[演劇] 野田秀樹『フェイクスピア』 東京芸術劇場 6月15日
(写真は舞台、左からイタコの白石加代子、ハムレットの父[若いけれど]の高橋一生、そしてハムレット[老人だけれど]の橋爪功、この三人が主人公、80歳の白石と橋爪の活躍は凄い!)

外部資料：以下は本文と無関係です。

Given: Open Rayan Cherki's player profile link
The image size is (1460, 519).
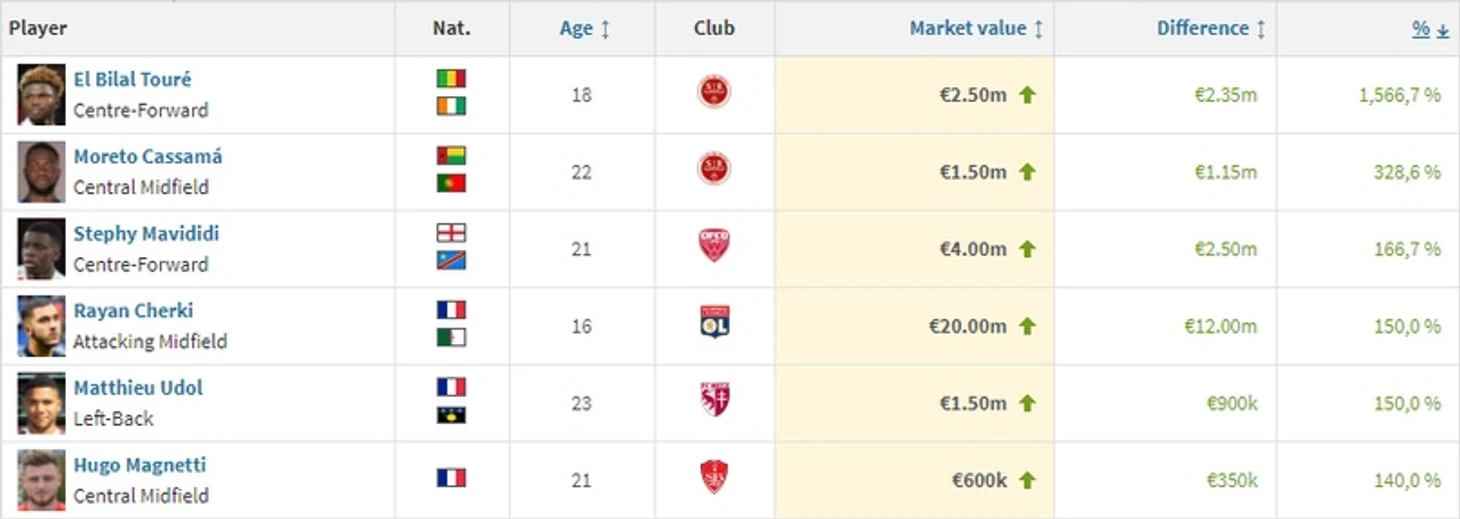Looking at the screenshot, I should tap(133, 311).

芸術としての演劇が主題にしうる究極のテーマ「生・死・言葉」に真正面から取り組んだ作品。あらためて野田秀樹は物語を作る天才だと思う。この劇の本当の主人公は死者であり、1985年8月12日、御巣鷹山に墜落した日航ジャンボ機のボイスレコーダーに記録された「声」である。墜落前の数十分、墜落を避けようと必死で格闘するパイロットたちの発話は、淡々としたものであり、「頭を上げろ」「頭を下げろ」(「頭」=機首)、(操縦桿の操作が)「重い、重い・・」「動きません」、「踏ん張ってみろよ」「気合をいれろよ」「・・・これはだめかもわからんね」「ドーンといこうや、がんばれ」など。だがこれは524人の命を預かるパイロットたちの、死に向き合う最後の数十分の言葉であり、およそ人間が語りうる究極の言葉、真実の言葉である。おそらく乗客の多くも、この時何かを心の中で語ったはずであり、手帳など記録が残っているものもある。本作では、この日航ジャンボ機のボイスレコーダから再生される死者たちの声を、恐山のイタコが死者を呼び出して語らせる声(=憑依したイタコが語る)として再生させる。これらの言葉が、劇の冒頭からイタコや呼び出された人物から繰り返し語られるのだが、それはコンテクストが異なるので、観客には滑稽な冗談を言っているようにしか感じられない。劇中で繰り返し言われる「言葉どろぼう」「言葉を盗む」と関係しているのだろう。しかしそれが劇の後半部で、あの日航機のボイスレコーダーの声の忠実な再現だと分かった時の衝撃は計り知れない。「ドーンといこうや、がんばれ」とは、死の一歩手前で人間が人間を励ます言葉、究極の言葉、真理の言葉なのである。物語が日航機のボイスレコーダーへと向かって進むプロセスとして、イタコが呼び出す死者たちの発話があるのだが、たいがいは依頼人の肉親の死者が呼び出される。まだ生きている父リアが呼び出す死んだ娘コーディリア、オセロが呼び出す死んだ妻デズデモーナ、マクベスが呼び出す死んだ妻、ハムレットが呼び出す父王など、話はシェイクスピアに転移し、そしてさらに劇作家シェイクスピア本人と、まだ生きている彼のバカ息子「フェイクスピア」も親子で登場し、さらに「星の王子さま」も登場して、虚構の言葉であるフィクションが産出されるメタシアター的構造が提示される。シェイクスピアとフェイクスピアの両人を野田秀樹が演じるのだから、これは楽しい役だ。(写真↓は、開幕冒頭、恐山で苔色をした「箱」を手にするハムレットの父、しかしボイスレコーダーだと分かるのはずっと後)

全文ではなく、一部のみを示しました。